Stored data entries
☆ ☆ ☆ ☆

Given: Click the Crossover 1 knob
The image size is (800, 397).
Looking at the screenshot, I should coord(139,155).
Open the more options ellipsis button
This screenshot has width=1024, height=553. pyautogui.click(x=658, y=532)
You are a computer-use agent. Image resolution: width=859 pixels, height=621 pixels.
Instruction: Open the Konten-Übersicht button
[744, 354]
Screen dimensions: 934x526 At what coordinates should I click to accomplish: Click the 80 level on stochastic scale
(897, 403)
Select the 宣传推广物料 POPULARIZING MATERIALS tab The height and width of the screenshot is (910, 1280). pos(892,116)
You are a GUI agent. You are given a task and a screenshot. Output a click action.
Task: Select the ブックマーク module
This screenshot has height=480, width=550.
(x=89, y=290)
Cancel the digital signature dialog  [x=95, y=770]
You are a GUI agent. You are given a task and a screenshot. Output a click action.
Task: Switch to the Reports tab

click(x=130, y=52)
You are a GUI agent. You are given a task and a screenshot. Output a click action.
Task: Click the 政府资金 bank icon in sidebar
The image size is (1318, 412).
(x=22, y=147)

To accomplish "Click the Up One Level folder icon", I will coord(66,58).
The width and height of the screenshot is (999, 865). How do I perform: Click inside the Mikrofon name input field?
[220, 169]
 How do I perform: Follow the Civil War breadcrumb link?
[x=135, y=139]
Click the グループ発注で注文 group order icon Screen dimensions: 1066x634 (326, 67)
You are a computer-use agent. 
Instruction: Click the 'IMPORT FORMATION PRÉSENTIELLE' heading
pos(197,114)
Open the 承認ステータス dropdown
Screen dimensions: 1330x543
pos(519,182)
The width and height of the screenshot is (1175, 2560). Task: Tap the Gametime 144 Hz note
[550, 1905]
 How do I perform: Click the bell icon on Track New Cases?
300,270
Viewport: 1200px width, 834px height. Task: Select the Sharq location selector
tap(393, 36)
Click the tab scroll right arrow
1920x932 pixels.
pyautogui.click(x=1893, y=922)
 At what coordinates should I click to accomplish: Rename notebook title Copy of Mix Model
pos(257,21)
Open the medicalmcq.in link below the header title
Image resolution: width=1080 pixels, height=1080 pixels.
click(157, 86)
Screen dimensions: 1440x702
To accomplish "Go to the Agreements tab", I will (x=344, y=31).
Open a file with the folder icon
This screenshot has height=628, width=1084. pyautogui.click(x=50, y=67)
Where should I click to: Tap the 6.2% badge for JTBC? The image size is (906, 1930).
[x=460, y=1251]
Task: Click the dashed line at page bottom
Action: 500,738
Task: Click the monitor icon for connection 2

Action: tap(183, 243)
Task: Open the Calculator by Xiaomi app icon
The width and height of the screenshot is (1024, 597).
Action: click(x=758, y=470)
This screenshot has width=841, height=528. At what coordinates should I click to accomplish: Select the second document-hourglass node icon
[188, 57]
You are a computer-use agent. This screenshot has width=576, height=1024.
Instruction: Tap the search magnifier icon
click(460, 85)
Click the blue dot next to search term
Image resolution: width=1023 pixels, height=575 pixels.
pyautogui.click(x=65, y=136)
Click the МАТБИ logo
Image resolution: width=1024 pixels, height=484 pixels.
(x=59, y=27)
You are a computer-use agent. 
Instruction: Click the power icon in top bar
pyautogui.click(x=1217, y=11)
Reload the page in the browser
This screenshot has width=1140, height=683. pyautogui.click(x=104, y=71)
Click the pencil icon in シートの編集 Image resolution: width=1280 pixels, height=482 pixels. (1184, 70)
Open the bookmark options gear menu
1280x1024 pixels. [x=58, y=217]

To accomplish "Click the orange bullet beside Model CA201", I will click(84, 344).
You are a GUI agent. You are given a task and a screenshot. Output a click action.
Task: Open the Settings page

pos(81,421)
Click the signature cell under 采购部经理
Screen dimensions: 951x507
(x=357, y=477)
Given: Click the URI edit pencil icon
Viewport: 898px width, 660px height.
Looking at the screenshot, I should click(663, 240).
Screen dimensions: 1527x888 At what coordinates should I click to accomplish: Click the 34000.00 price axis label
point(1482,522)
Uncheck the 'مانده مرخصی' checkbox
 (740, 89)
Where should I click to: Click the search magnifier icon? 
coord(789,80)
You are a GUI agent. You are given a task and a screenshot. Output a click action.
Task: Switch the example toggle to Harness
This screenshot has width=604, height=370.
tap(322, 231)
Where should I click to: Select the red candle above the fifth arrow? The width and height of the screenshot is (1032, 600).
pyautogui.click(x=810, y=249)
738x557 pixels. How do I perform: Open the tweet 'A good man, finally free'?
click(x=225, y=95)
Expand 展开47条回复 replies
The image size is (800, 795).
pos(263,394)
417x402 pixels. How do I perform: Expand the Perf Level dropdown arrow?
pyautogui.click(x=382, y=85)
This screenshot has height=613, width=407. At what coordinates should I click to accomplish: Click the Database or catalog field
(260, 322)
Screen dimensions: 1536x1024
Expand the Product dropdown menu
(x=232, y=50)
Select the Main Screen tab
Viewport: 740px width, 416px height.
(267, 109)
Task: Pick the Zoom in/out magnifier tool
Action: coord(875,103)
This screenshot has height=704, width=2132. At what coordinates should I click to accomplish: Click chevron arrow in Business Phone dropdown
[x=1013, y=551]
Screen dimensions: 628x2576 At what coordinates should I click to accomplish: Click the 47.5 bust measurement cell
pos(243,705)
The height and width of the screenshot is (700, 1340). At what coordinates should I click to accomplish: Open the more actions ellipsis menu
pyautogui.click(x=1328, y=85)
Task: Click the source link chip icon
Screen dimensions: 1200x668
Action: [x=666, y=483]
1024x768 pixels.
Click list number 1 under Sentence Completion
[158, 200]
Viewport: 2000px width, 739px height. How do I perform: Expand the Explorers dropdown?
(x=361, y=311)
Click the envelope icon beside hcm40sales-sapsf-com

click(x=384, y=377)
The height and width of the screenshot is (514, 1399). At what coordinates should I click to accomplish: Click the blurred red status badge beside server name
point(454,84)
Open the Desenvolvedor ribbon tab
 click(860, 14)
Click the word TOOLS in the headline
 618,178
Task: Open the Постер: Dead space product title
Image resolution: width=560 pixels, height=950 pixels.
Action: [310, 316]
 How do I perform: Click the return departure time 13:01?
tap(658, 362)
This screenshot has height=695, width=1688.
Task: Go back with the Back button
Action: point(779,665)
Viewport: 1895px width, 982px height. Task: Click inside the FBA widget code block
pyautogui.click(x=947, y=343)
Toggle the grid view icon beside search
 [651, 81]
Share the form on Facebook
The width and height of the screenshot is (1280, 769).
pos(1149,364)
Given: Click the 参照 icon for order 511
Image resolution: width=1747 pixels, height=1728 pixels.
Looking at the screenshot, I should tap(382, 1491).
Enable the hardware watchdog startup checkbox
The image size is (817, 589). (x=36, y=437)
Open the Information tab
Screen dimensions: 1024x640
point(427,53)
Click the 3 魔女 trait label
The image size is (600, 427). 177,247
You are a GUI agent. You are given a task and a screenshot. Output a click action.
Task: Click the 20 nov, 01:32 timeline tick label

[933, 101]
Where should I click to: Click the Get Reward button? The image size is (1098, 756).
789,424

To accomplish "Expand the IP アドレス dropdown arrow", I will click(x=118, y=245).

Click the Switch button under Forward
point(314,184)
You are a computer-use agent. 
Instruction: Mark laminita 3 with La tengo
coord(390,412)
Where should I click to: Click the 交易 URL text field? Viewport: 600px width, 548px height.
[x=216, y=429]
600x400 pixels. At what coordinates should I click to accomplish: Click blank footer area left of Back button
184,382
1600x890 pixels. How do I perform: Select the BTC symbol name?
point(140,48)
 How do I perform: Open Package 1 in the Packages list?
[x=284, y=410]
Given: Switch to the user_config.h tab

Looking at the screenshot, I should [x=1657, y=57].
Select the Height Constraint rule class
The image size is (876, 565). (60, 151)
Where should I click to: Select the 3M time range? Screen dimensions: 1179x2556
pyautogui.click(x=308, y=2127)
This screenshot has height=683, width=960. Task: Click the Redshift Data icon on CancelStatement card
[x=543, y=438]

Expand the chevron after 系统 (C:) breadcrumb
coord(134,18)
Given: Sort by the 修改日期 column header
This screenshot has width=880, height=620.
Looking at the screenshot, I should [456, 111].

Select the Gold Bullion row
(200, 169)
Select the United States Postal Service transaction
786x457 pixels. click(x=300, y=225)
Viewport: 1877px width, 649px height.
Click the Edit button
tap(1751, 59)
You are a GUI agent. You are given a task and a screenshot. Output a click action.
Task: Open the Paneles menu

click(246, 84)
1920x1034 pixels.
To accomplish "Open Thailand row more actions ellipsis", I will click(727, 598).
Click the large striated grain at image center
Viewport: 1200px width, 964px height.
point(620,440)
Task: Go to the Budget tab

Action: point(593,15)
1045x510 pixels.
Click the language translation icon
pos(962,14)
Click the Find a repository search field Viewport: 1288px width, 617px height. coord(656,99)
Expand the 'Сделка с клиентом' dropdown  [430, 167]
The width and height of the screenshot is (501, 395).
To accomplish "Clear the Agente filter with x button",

☆ ☆ ☆ ☆

**Description of the task**
Please copy each line of the records above that holds the word "pencil".

**Response for this exercise**
Click the pencil icon in シートの編集 Image resolution: width=1280 pixels, height=482 pixels. (1184, 70)
Given: Click the URI edit pencil icon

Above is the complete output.